You have also received several e-mails from the manager of the field service engineering department about reports of farmers operating the Turbo Tiller without the guard. When you requested statistical data regarding the number and location of occurrences and any related accidents, the field service engineering manager replied with field data indicating that more than 85 percent of all Turbo Tillers are eventually operated without the guard.
The CEO has called an all-hands emergency meeting at 7:00 a.m. tomorrow. You are expected to bring all knowledge of this situation with you for discussion and creation of a comprehensive action plan.
Director of Sales
You are the director of sales and have been with NFG for more than ten years. You were recruited from a competing firm and have more than twenty-five years of sales experience in the industry. Because of sagging sales, you face extreme pressure from above to meet your numbers. However, you feel that sales forecasts have been set unrealistically. Furthermore, these aggressive forecasts create churning within your department as your sales staff consistently complains that their quotas are unrealistic. Although you are adamant that declining sales are industry and product offering issues, you are reluctant to raise these concerns to the CEO because of his history of anger directed at messengers bearing bad news. You have witnessed this phenomenon firsthand as the CEO literally screamed at a coworker who brought a problem to his attention. On the other hand, the CEO has promised you a new BMW if your department reaches its numbers this year. Of course, you enthusiastically promised to achieve these results.
The Turbo Tiller has been a much-anticipated addition to your stagnant product portfolio, but you were concerned that it would be delayed due to red tape and wrote daily e-mails to the R&D manager about getting it to market on a timely basis. You have received a memo from the R&D manager about some legal concerns over the Turbo Tiller. However, you feel that these concerns are manufacturing’s problem, not your department’s. Furthermore, because the director of manufacturing received a carbon copy of the memo, you are sure that the concerns will be addressed appropriately.

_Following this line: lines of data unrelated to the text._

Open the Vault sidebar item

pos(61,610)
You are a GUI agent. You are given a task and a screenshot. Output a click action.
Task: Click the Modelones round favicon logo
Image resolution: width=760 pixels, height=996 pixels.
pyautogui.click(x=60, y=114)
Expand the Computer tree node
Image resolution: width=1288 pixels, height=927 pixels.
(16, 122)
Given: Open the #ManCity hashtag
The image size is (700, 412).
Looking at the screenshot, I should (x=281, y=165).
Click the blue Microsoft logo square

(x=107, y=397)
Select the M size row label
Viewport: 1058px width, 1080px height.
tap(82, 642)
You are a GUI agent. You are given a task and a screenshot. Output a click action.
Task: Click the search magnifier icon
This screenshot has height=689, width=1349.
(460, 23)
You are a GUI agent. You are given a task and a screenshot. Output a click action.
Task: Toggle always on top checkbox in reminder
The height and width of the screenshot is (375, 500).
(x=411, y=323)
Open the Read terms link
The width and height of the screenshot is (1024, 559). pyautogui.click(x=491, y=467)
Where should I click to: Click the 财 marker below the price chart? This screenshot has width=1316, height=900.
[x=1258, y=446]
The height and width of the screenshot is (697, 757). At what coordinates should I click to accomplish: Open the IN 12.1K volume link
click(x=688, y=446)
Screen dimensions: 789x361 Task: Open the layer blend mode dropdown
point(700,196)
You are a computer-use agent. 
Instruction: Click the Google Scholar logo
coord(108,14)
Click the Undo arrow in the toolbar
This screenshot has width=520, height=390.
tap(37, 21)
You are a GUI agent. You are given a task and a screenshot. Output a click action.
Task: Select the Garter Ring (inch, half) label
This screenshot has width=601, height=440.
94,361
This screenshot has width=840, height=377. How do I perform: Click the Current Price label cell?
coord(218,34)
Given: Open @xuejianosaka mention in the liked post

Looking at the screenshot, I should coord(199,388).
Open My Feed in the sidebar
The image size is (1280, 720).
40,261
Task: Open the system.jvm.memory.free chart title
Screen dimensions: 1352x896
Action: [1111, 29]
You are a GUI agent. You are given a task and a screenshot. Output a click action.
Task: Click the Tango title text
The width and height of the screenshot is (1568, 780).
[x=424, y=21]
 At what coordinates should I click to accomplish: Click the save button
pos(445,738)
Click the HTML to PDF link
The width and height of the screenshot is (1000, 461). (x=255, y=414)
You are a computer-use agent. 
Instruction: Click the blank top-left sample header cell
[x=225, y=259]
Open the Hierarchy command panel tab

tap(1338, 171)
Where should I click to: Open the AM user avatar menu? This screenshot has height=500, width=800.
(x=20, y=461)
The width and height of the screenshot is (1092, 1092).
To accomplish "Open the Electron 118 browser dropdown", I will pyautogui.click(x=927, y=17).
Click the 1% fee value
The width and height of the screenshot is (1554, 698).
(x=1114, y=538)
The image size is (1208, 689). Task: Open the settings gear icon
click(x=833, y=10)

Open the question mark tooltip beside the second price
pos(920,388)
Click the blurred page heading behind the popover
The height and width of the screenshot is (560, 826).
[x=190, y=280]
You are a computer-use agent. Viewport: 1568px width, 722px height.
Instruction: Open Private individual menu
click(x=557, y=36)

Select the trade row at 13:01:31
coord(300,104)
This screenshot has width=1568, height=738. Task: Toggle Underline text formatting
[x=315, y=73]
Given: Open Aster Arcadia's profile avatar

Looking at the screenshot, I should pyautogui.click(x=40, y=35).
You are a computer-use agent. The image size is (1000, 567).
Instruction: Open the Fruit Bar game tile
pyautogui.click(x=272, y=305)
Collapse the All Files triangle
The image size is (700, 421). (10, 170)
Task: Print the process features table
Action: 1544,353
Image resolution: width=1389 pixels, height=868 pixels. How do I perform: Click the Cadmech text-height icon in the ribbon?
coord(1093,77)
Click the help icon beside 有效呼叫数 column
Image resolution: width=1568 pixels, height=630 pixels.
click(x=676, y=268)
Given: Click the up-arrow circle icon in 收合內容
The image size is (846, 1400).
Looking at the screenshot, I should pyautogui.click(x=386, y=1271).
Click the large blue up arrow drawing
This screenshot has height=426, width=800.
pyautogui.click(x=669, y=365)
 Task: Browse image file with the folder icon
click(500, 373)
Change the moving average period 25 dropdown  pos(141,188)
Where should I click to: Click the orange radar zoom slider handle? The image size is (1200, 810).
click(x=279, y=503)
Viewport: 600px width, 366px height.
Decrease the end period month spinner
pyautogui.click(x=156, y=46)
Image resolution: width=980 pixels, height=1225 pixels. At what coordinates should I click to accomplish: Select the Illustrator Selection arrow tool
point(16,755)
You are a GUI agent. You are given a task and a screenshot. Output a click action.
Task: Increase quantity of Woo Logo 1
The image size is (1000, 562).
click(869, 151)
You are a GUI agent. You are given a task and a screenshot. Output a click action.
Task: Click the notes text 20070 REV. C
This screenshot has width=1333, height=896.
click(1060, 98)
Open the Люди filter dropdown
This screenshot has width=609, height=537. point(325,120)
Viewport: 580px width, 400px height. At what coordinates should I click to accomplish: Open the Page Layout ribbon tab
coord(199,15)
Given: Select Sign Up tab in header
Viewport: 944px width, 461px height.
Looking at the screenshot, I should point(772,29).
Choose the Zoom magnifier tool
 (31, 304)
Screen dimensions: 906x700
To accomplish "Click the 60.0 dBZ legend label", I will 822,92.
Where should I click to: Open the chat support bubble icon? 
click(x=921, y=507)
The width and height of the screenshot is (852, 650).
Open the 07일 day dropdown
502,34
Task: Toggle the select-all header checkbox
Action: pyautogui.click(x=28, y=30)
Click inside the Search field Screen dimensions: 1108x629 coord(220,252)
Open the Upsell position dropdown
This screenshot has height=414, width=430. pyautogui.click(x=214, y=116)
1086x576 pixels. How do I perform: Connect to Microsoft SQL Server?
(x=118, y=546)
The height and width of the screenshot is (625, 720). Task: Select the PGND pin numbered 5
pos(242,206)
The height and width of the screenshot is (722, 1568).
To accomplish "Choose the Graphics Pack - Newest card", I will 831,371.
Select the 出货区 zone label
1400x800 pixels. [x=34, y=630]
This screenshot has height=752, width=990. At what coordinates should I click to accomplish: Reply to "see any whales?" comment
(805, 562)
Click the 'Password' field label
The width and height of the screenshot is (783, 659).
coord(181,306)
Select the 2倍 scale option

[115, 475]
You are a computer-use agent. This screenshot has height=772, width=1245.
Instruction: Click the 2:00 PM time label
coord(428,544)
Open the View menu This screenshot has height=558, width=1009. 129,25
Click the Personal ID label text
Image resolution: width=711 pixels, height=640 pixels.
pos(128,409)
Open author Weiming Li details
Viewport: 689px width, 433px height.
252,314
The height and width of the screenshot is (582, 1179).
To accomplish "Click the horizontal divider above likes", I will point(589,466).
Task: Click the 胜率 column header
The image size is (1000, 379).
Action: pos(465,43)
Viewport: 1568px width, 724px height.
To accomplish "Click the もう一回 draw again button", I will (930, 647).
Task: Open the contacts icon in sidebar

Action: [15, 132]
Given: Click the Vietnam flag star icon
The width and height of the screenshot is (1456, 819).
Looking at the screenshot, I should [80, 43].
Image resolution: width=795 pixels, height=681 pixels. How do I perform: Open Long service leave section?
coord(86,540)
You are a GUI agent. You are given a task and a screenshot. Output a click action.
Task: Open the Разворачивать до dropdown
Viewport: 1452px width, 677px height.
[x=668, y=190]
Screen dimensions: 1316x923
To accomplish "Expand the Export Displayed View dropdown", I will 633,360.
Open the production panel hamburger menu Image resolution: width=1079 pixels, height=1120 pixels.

You have organized training on this product for your sales staff that included proper operating procedures and the dangers of standing within five feet of the tilling blades. In addition to these training sessions, you arranged a separate class on how to address and downplay these concerns with customers.
The CEO has called an all-hands emergency meeting at 7:00 a.m. tomorrow. You are expected to bring all knowledge of this situation with you for discussion and creation of a comprehensive action plan.
Here is the question. please help me to answer this:
1) List the key stakeholders in this scenario.
2) What actions will you take with the family of the injured boy?
3) What actions will you take to move customers from the old tiller to the new version?
4) Are there any other actions you think that should be done?